*** Text for analysis Section Begins ***

Organs responsible for blood glucose regulation
The liver is primarily in control of blood glucose regulation during non-fed states- the best example of this being overnight. The pancreas is primarily in control of blood glucose regulation during fed states via hormones insulin, which allows glucose to enter the cells, and glucagon, which allows stored glycogen to enter the bloodstream.
So if we’re waking up in the morning with elevated blood glucose, this is most likely an issue with liver (and more often than not mediated by cortisol triggering release of glycogen from liver). If we have blood sugar dysregulation after meals, this is more of an issue with pancreatic hormones- either insulin or glucagon. We’ve already covered hyperglycemia in a previous post, so let’s look at hypoglycemia **worth noting we are discussing this process in humans without diabetes**
Symptoms of reactive hypoglycemia
-Cold hands/ feet
-Decreases in reaction time
Potential causes of reactive hypoglycemia
-An exaggerated/ or poorly timed insulin response- characteristic pattern is slow initial release of insulin and then a delayed insulin peak that is misaligned with the peak blood glucose value
-An increase in insulin sensitivity causing too much glucose to be removed from the blood stream
Who is more prone to hypoglycemia?
Very lean humans
Humans who have recently lost a large amount of weight
Humans who have had weight loss surgery (can occur here due to accelerated gastric emptying)
Labs to consider
Fasting blood glucose
What to do about it?
-Consider a low carbohydrate diet and splitting up meals frequently throughout the day. Avoid rapidly digesting carbohydrates- especially in isolation- you can probably give yourself a bit more flexibility here if you consume them in a mixed meal with protein, fiber, and fat.
-There is a rare condition where the body cannot properly make glucose in the case of fructose 1-6 diphosphate enzyme deficiency. If this is you, symptoms of hypoglycemia will be worsened by low carb diet.
Brun, Fedou, Mercier (2000). Postprandial Reactive Hypoglycemia. Diabetes and Metabolism. 26. 337-351.

*** Text for analysis Section Ends ***

§ **What to do**
a) According to the blood glucose article, which organ is primarily in control of blood glucose regulation during non-fed states?
b) Repeat word for word the passage of the blood glucose article from "Very lean humans" to "Metabolism. 26. 337-351.".
The listing comes from a source unrelated to the blood glucose article.

*** Listed entries Section Begins ***

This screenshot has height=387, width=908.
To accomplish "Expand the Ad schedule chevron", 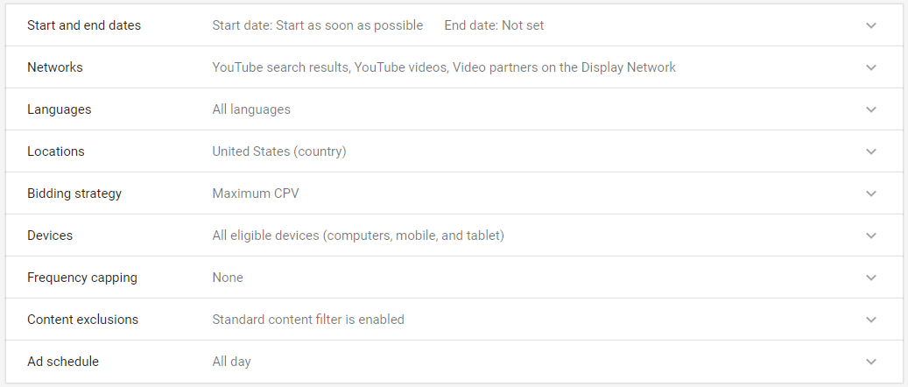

*** Listed entries Section Ends ***
*** Listed entries Section Begins ***

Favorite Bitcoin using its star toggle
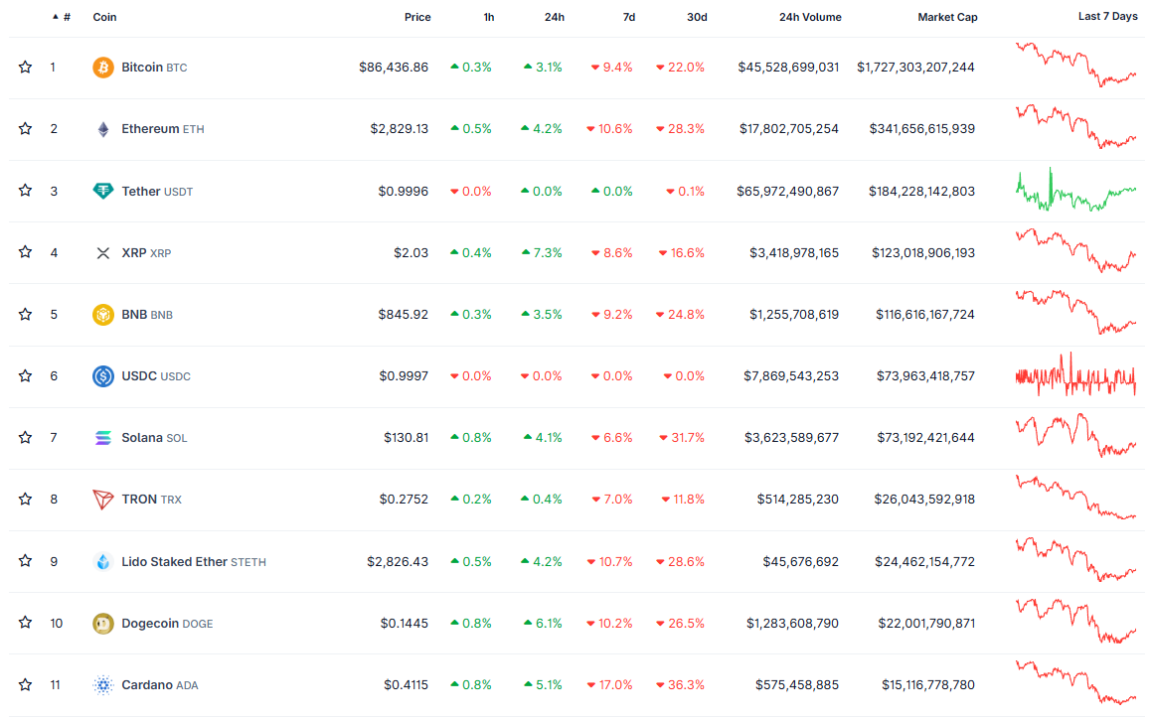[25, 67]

*** Listed entries Section Ends ***

§ **Per-task answers**
a) The liver.

b)
Very lean humans
Humans who have recently lost a large amount of weight
Humans who have had weight loss surgery (can occur here due to accelerated gastric emptying)
Labs to consider
Fasting blood glucose
What to do about it?
-Consider a low carbohydrate diet and splitting up meals frequently throughout the day. Avoid rapidly digesting carbohydrates- especially in isolation- you can probably give yourself a bit more flexibility here if you consume them in a mixed meal with protein, fiber, and fat.
-There is a rare condition where the body cannot properly make glucose in the case of fructose 1-6 diphosphate enzyme deficiency. If this is you, symptoms of hypoglycemia will be worsened by low carb diet.
Brun, Fedou, Mercier (2000). Postprandial Reactive Hypoglycemia. Diabetes and Metabolism. 26. 337-351.